*How to complete this task*: Starting at the first line of the entries below, restate each line exactly until you reach the line with "Task: Open the Audio library", and print that one too. Leave the pictures out and stop there.

*Given data*:

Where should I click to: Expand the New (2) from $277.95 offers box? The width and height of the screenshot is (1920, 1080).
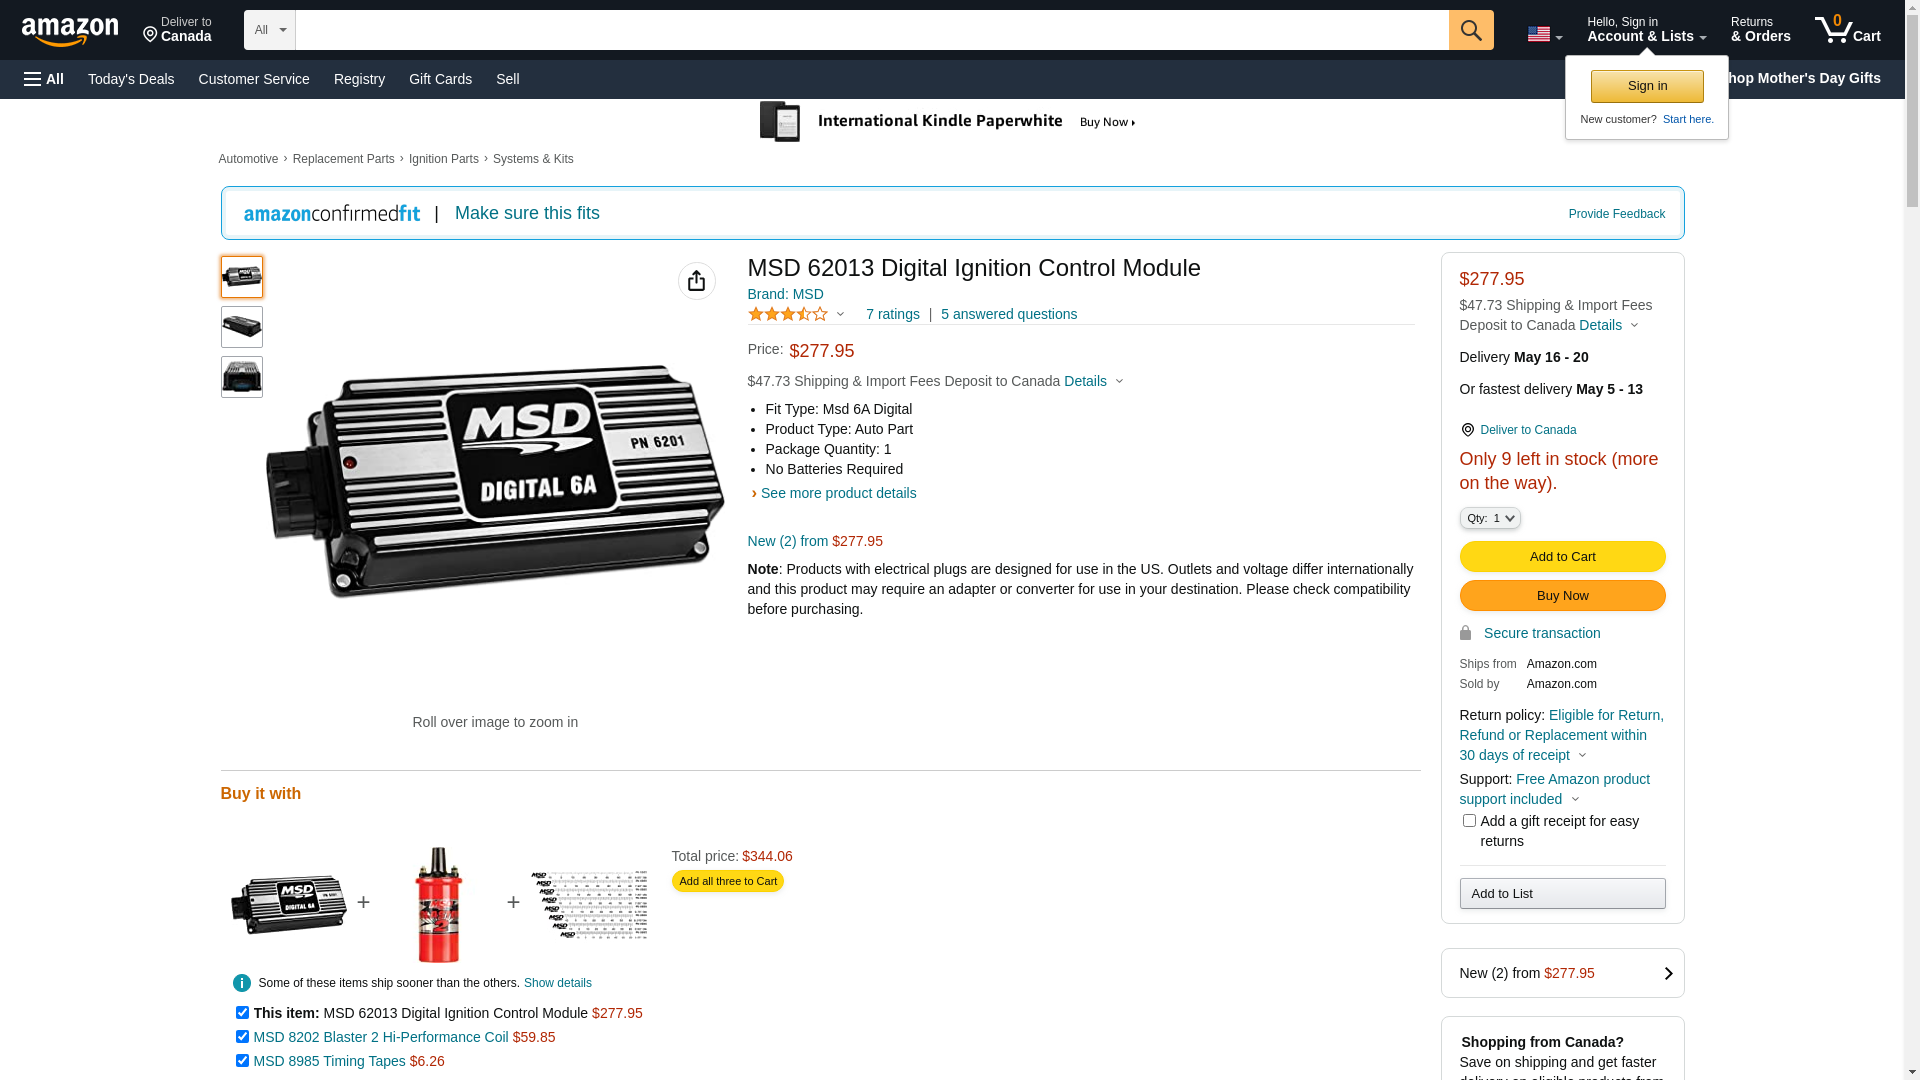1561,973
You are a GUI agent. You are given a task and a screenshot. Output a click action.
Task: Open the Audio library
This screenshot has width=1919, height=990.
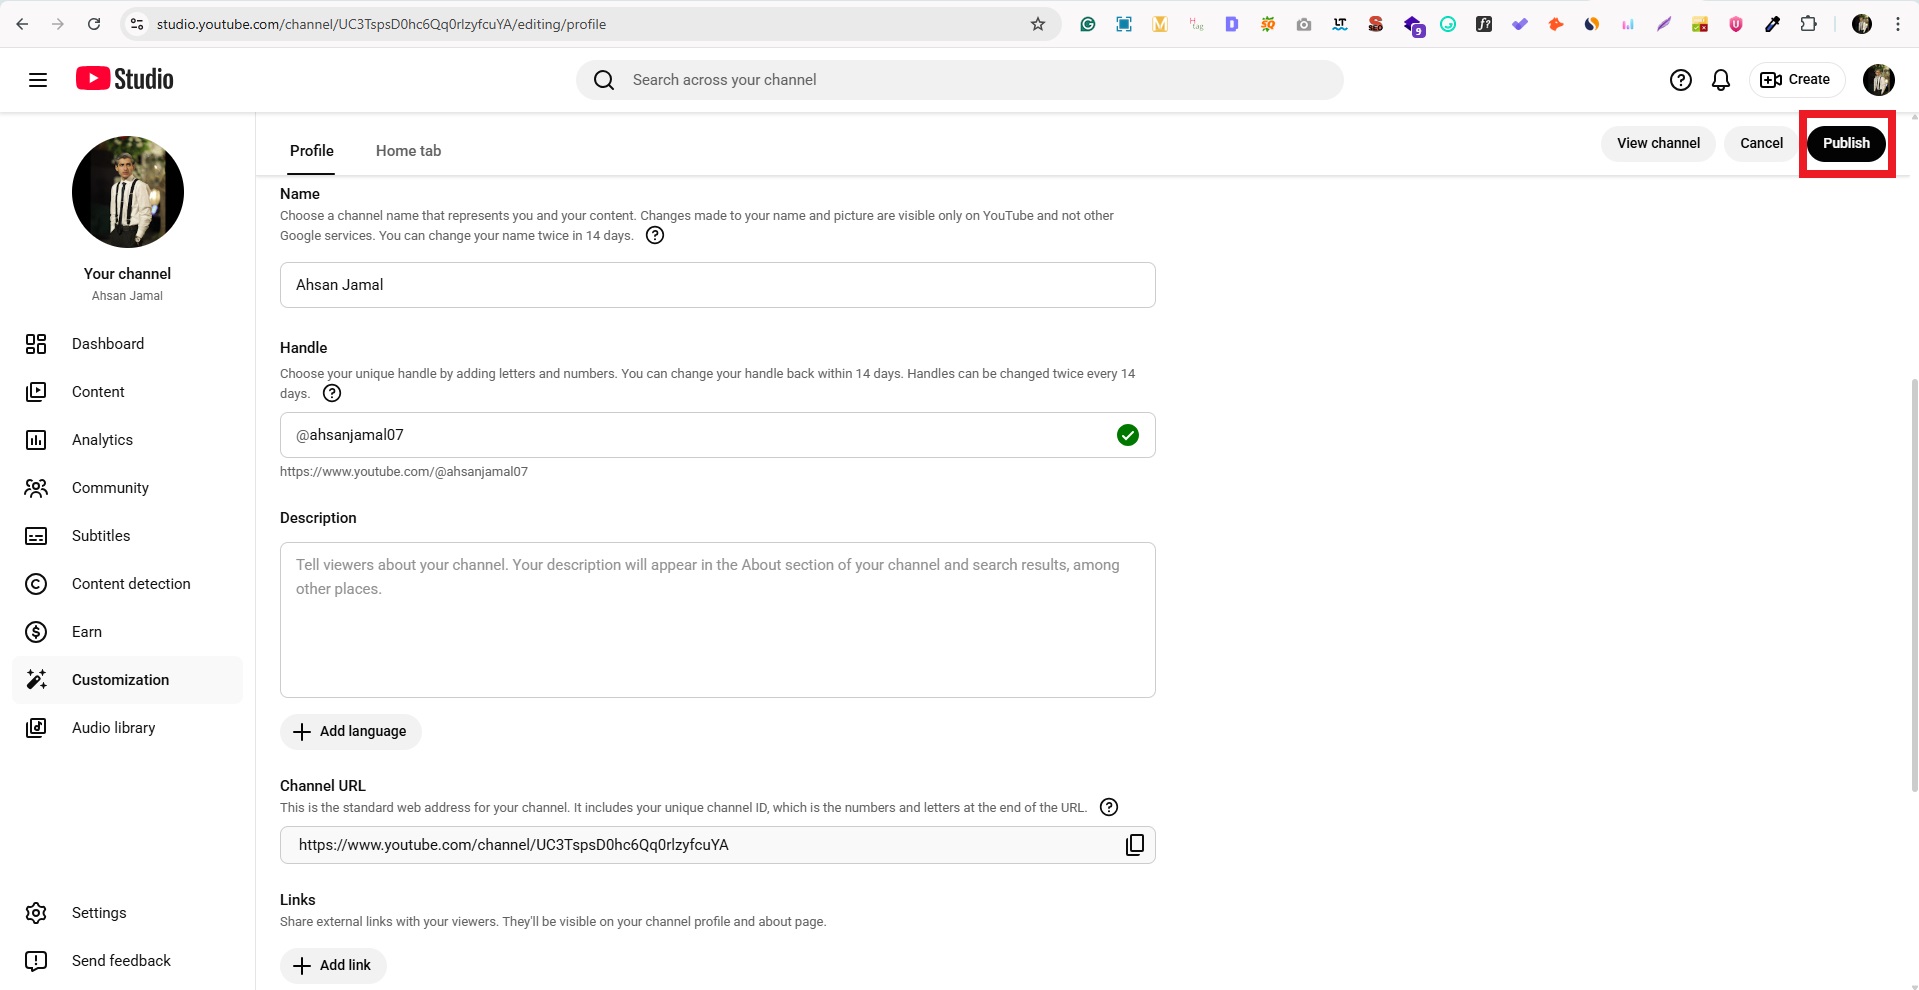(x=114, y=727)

*Exercise result*:
Where should I click to: Expand the New (2) from $277.95 offers box? The width and height of the screenshot is (1920, 1080).
1561,973
You are a GUI agent. You are given a task and a screenshot. Output a click action.
Task: Open the Audio library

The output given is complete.